Naniwa Elegy 浪華悲歌 (1936)


First, have a look at that movie poster.  Right-to-left horizontal writing, did it used to be like that in the old days?  I mean, if it is even on a movie poster, presumably it was easy to read.  I’ve heard that most of the language reforms came after WWII, so maybe that is why you don’t see it anymore?  Beats me.

Anyway, the main character is a young OL-type office worker who is surrounded by worthless people.  Her father stole money from work and keeps getting hounded by the company to pay it back or face the police.  Our heroine, the eldest woman of the household (we are told her, her older brother, and her younger sister were raised by their father) wants to save her family.  Her father now just goes out fishing and drinking, her brother is off in college and never writes, and her sister is still in school.  Her father, uselessly, just hopes that soon his son will get a good job and take care of them.

Things are similarly bad at work.  She is hit on by her chauvinist but spineless bosses, and her sweetheart there says he can’t do anything for her.  So finally she relents and starts dating her bosses for money.  She finally gets enough to pay off her father’s debts and is relieved to be able to give up this racket and go take up her sweetheart from work on his offer of marriage.  Just as she is going to meet him, she runs into her sister and finds out that her brother needs money to pay off his tuition before he can graduate.  Once again she goes back to the company owner and gets the money her brother needs before kicking the owner out.  She sends it to her father with instructions not to tell her brother that is was from her.  Then she calls over her sweetheart, tells him everything, and asks him to marry her.  He is shocked, but just as he is about to leave the police show up, called by the company owner.

At the police station her sweetheart disavows ever promising to marry her, says he was tricked by her, and begs the police to let him go so he doesn’t risk losing his job (he says he has no parents or siblings so if he were fired he wouldn’t know what to do).  The police let him go, and though our heroine gets all the blame, they let her off with a warning and send her home with her father.

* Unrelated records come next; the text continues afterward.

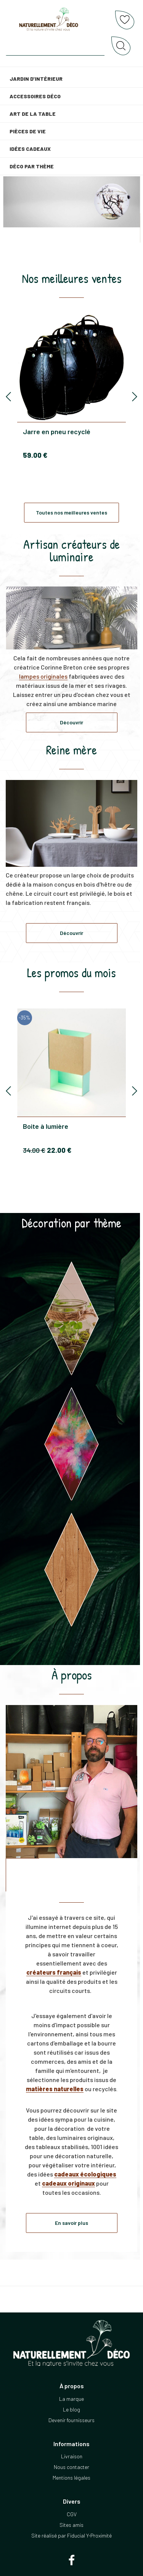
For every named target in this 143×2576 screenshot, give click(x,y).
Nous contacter (71, 2467)
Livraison (71, 2456)
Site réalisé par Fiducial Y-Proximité (71, 2535)
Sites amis (71, 2525)
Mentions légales (71, 2477)
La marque (71, 2398)
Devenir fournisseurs (71, 2420)
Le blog (71, 2409)
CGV (72, 2514)
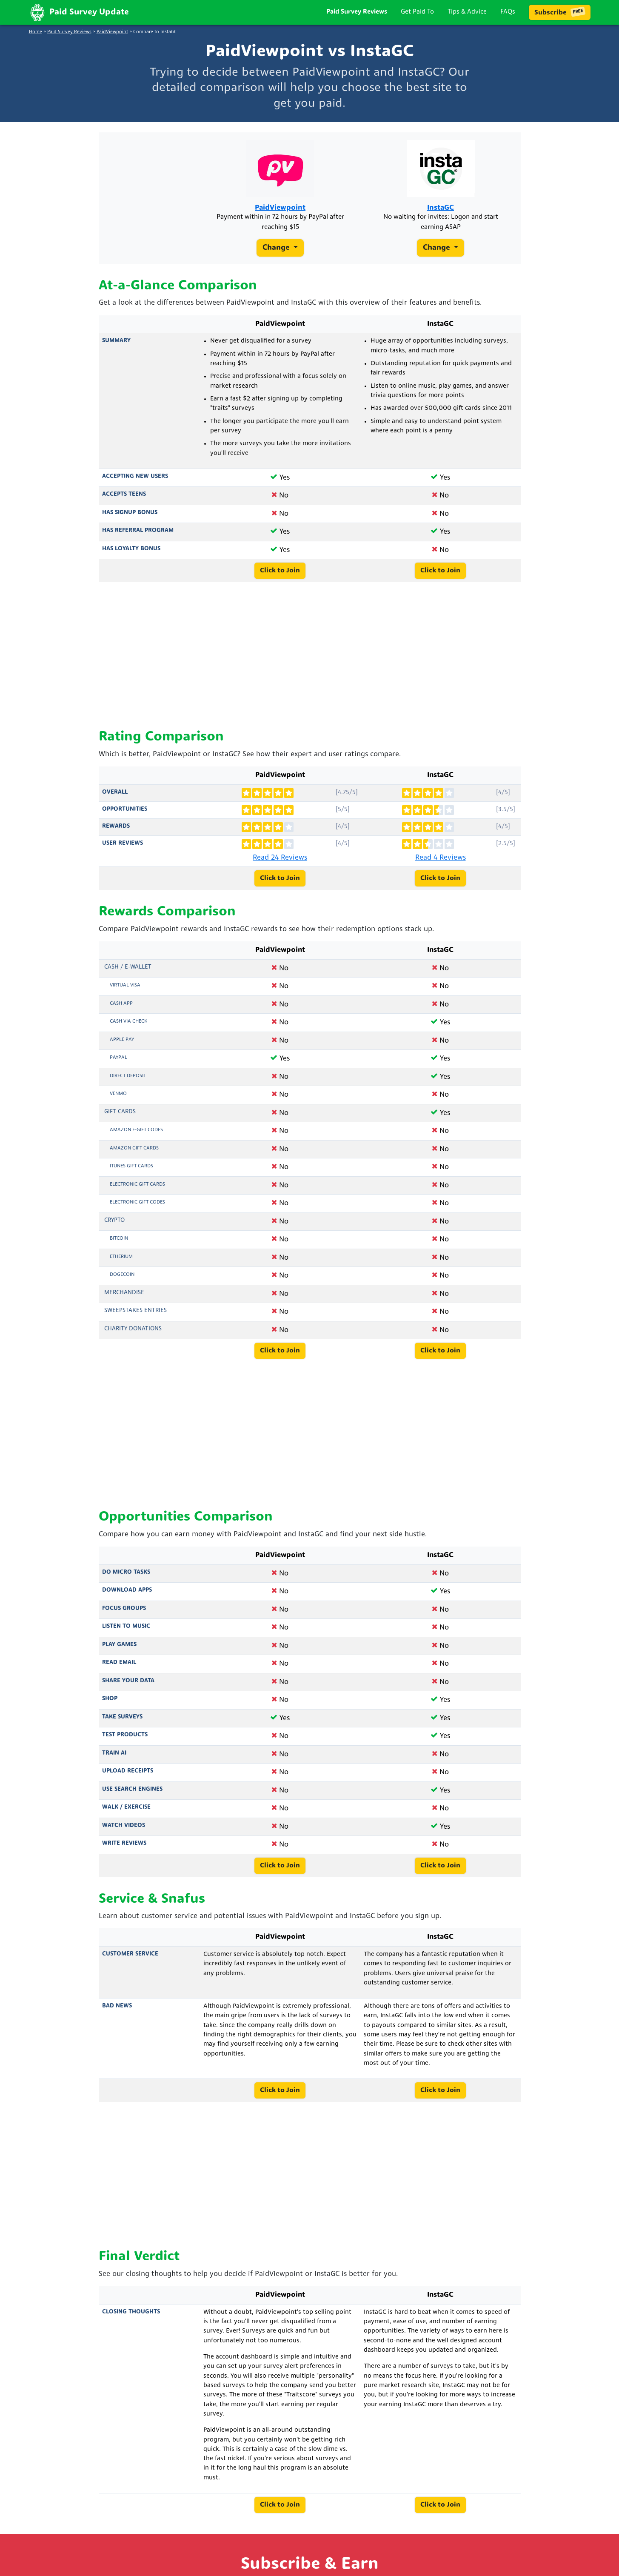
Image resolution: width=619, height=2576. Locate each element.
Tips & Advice (467, 12)
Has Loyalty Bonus (131, 557)
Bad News (117, 2015)
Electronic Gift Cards (137, 1192)
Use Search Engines (132, 1798)
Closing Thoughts (131, 2320)
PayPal (118, 1066)
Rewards (116, 835)
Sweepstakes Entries (135, 1319)
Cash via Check (128, 1030)
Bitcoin (119, 1247)
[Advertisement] (309, 664)
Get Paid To (417, 12)
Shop (109, 1707)
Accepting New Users (135, 485)
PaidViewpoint (112, 32)
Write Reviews (124, 1852)
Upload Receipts (127, 1780)
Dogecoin (122, 1283)
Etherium (121, 1265)
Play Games (119, 1653)
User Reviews (122, 852)
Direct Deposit (128, 1084)
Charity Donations (133, 1337)
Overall (115, 800)
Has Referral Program (138, 539)
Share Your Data (128, 1689)
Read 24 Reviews (280, 866)
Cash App (121, 1012)
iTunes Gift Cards (131, 1175)
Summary (116, 349)
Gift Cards (120, 1120)
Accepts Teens (124, 503)
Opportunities (124, 818)
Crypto (114, 1229)
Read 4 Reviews (440, 866)
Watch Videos (123, 1834)
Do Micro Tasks (126, 1581)
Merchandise (124, 1301)
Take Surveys (122, 1725)
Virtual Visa (125, 994)
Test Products (125, 1744)
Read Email (119, 1671)
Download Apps (127, 1599)
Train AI (114, 1761)
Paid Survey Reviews (356, 12)
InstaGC (440, 211)
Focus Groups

At home, she’s happy to see her father, brother, and sister all home and having dinner together for the first time in a while.  But they want nothing to do with her.  The story was in the papers and they’re all ashamed and want her to leave home.  She does, and the final shot is of her on a bridge, lost and alone with an uncertain future.

I thought it was interesting that even in the final confrontation with her brother, she never brings up the money she earned for him; she simply leaves.  No one knows or appreciates what she did for her family, but she did it.  The things were done, their futures are secure, so does it matter whether or not people appreciate or even know who to thank?  I couldn’t help thinking of some groups I encountered in college who didn’t consider anything worth doing unless it got into the papers.  But they were wrong; worthwhile things are worth doing even if no one ever hears about them.  In any case, I think the plot is very Japanese in it’s theme of silent, anonymous self-sacrifice.

Additionally, I found it to be a rather feminist story.  The men in the movie are universally weak, cowardly, and useless.  All the men she is surrounded by, despite their much better positions relative to hers, can’t seem to do anything.  They go back on promises, won’t help anyone, and can’t stand up to anyone.  But, despite that, none of them have any problem telling a woman off.  Her sweetheart is basically the heroine’s foil.  His family is similarly useless (he doesn’t have any and hers is in debt), he works for the same company, and is of a similar age.  But while she feels compelled to go far out of her way to help others, he persistently refuses to help her; where she is stony faced and silent when confronted by the police, he cowers and begs; where she is willing to quit her job and face down her employers, losing his position at work is his biggest fear; and while she forgives those close to her right up to the end (her ungrateful family), he casts away the closest person to him as soon as things start to go south (the heroine).

Overall I’d say it was quite good.  Wikipedia calls the director, Kenji Mizoguchi one of the “three masters” of Japanese cinema of that period (along with Yasujiro Ozu and Akira Kurosawa), so I suppose it was about time I’d seen one of his films.  In any case I’d recommend it.